Assignment ->
Look through the entries below and extract exactly the lines from the one containing "Open the Codice conto lookup button" through the one containing "This screenshot has height=1517, width=700.", ends included.

[Extracted records]
»»
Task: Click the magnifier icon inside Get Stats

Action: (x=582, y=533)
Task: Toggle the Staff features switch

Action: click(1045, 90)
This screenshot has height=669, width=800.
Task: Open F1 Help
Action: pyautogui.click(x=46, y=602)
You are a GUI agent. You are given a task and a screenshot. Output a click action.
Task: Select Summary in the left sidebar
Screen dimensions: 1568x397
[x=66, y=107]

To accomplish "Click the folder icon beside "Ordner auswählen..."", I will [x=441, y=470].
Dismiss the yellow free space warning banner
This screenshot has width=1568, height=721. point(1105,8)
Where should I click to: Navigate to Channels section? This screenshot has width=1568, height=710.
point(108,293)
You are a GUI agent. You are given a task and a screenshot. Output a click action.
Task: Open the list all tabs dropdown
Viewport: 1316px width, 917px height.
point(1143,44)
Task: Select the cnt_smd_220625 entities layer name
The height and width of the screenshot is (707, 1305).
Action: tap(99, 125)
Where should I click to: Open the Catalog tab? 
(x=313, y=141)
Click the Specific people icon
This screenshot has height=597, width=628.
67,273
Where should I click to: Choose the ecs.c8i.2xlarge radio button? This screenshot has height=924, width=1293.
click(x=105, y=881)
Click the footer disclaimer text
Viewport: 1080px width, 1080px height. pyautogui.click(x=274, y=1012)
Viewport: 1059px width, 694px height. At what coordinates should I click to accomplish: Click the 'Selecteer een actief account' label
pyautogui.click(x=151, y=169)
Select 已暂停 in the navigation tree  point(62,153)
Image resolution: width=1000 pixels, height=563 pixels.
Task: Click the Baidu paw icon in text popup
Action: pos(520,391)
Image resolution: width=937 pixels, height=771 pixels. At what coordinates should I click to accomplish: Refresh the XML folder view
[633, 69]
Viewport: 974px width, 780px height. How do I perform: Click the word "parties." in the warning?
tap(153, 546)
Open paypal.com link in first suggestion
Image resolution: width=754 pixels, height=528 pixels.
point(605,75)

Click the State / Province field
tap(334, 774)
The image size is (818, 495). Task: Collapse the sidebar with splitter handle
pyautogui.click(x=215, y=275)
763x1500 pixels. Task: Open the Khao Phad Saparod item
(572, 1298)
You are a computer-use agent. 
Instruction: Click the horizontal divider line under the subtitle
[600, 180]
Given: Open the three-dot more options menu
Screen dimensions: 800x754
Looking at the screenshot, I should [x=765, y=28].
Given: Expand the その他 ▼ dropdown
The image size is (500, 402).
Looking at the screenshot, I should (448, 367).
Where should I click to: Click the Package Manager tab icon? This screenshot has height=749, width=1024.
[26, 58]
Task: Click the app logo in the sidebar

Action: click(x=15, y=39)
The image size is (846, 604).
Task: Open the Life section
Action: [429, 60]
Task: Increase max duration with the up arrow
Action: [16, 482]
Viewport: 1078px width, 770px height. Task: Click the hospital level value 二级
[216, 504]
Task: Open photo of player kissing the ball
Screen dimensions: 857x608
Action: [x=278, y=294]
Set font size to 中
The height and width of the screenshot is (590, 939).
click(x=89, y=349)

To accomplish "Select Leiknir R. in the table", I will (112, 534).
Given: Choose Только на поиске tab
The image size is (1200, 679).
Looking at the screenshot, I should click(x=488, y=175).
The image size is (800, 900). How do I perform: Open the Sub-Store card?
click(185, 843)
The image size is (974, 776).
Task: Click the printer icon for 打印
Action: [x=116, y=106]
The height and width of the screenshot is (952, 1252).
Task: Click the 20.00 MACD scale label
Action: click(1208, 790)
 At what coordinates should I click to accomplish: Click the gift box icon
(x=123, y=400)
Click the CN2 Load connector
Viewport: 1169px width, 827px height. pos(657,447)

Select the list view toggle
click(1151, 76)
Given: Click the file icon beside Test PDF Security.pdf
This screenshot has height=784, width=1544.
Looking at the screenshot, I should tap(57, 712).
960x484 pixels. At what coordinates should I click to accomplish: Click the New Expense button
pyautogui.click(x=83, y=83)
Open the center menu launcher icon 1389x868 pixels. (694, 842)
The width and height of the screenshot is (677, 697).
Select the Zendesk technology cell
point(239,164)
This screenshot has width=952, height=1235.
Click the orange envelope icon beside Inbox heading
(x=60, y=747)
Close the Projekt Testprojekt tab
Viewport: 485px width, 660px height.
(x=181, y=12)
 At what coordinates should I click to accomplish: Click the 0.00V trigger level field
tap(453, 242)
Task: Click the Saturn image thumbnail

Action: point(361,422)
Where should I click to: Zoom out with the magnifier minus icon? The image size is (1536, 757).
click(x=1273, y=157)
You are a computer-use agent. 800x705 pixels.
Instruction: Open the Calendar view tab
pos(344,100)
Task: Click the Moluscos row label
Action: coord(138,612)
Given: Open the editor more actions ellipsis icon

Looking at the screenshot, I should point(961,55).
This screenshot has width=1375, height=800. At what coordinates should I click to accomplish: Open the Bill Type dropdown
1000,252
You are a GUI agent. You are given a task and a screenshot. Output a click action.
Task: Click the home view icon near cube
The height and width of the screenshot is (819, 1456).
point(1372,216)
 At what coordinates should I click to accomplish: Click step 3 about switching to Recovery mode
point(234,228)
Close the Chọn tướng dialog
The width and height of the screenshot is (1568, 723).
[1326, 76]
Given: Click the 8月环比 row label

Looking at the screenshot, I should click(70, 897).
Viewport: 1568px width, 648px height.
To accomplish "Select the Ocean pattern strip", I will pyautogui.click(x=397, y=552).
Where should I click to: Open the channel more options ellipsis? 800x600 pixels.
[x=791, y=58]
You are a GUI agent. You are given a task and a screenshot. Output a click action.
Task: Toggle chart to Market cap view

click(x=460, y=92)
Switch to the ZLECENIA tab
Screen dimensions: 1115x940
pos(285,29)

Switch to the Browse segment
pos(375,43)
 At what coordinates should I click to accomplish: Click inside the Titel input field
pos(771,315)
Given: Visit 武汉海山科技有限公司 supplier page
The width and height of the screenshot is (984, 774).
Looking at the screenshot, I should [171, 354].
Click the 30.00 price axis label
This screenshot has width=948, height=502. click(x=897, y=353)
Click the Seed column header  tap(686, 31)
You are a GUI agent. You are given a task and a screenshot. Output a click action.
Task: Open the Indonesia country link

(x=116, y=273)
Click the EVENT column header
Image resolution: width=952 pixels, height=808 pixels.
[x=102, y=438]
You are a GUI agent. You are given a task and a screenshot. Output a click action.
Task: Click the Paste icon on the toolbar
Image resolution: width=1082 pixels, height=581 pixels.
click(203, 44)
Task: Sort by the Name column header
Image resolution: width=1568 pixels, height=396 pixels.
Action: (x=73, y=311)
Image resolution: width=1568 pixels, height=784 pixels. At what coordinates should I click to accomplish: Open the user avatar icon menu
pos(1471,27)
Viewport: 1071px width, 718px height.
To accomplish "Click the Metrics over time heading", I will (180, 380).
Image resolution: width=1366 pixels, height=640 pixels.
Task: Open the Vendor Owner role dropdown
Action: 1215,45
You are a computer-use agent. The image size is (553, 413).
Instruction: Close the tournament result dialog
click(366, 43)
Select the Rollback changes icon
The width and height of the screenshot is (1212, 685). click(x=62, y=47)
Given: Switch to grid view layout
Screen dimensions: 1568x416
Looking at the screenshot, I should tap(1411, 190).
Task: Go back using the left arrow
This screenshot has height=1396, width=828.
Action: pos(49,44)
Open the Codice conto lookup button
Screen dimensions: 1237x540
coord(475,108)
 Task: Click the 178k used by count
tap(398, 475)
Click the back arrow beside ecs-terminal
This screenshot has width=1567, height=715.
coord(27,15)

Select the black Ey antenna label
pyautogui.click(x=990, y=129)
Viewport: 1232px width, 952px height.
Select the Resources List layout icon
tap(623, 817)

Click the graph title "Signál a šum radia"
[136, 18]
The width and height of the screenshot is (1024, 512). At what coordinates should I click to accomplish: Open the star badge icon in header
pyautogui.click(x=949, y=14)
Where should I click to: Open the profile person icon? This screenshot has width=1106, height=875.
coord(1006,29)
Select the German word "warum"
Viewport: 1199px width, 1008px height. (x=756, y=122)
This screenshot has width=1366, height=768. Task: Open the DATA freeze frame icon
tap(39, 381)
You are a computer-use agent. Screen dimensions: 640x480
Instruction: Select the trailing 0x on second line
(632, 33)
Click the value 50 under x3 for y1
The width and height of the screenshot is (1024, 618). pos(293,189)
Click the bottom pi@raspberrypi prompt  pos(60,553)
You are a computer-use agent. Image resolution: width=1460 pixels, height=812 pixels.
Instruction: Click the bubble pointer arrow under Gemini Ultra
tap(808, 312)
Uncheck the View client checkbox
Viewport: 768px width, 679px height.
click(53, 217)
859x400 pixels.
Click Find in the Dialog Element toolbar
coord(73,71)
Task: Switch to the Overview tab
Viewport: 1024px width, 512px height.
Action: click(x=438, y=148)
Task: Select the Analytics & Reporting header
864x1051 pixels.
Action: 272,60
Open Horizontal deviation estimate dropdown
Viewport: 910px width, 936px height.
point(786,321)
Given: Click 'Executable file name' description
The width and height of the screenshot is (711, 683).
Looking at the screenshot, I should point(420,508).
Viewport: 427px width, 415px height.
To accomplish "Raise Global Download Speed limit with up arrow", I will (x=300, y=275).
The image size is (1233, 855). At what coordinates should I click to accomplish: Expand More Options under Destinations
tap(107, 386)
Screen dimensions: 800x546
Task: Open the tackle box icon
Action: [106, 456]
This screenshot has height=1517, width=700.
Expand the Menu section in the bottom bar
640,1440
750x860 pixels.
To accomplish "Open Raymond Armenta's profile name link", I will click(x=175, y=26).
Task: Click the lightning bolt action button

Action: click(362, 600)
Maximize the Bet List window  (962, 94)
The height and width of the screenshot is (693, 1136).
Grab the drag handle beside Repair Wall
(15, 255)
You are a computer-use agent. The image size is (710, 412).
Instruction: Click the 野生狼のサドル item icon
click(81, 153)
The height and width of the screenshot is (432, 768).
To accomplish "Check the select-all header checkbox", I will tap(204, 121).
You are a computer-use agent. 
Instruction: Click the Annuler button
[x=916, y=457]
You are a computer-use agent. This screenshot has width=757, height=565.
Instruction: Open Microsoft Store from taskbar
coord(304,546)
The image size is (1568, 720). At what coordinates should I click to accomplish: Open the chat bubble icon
««
Written response ->
Open the Codice conto lookup button
Screen dimensions: 1237x540
coord(475,108)
 Task: Click the 178k used by count
tap(398, 475)
Click the back arrow beside ecs-terminal
This screenshot has width=1567, height=715.
coord(27,15)

Select the black Ey antenna label
pyautogui.click(x=990, y=129)
Viewport: 1232px width, 952px height.
Select the Resources List layout icon
tap(623, 817)

Click the graph title "Signál a šum radia"
[136, 18]
The width and height of the screenshot is (1024, 512). At what coordinates should I click to accomplish: Open the star badge icon in header
pyautogui.click(x=949, y=14)
Where should I click to: Open the profile person icon? This screenshot has width=1106, height=875.
coord(1006,29)
Select the German word "warum"
Viewport: 1199px width, 1008px height. (x=756, y=122)
This screenshot has width=1366, height=768. Task: Open the DATA freeze frame icon
tap(39, 381)
You are a computer-use agent. Screen dimensions: 640x480
Instruction: Select the trailing 0x on second line
(632, 33)
Click the value 50 under x3 for y1
The width and height of the screenshot is (1024, 618). pos(293,189)
Click the bottom pi@raspberrypi prompt  pos(60,553)
You are a computer-use agent. Image resolution: width=1460 pixels, height=812 pixels.
Instruction: Click the bubble pointer arrow under Gemini Ultra
tap(808, 312)
Uncheck the View client checkbox
Viewport: 768px width, 679px height.
click(53, 217)
859x400 pixels.
Click Find in the Dialog Element toolbar
coord(73,71)
Task: Switch to the Overview tab
Viewport: 1024px width, 512px height.
Action: click(x=438, y=148)
Task: Select the Analytics & Reporting header
864x1051 pixels.
Action: 272,60
Open Horizontal deviation estimate dropdown
Viewport: 910px width, 936px height.
point(786,321)
Given: Click 'Executable file name' description
The width and height of the screenshot is (711, 683).
Looking at the screenshot, I should point(420,508).
Viewport: 427px width, 415px height.
To accomplish "Raise Global Download Speed limit with up arrow", I will (x=300, y=275).
The image size is (1233, 855). At what coordinates should I click to accomplish: Expand More Options under Destinations
tap(107, 386)
Screen dimensions: 800x546
Task: Open the tackle box icon
Action: [106, 456]
This screenshot has height=1517, width=700.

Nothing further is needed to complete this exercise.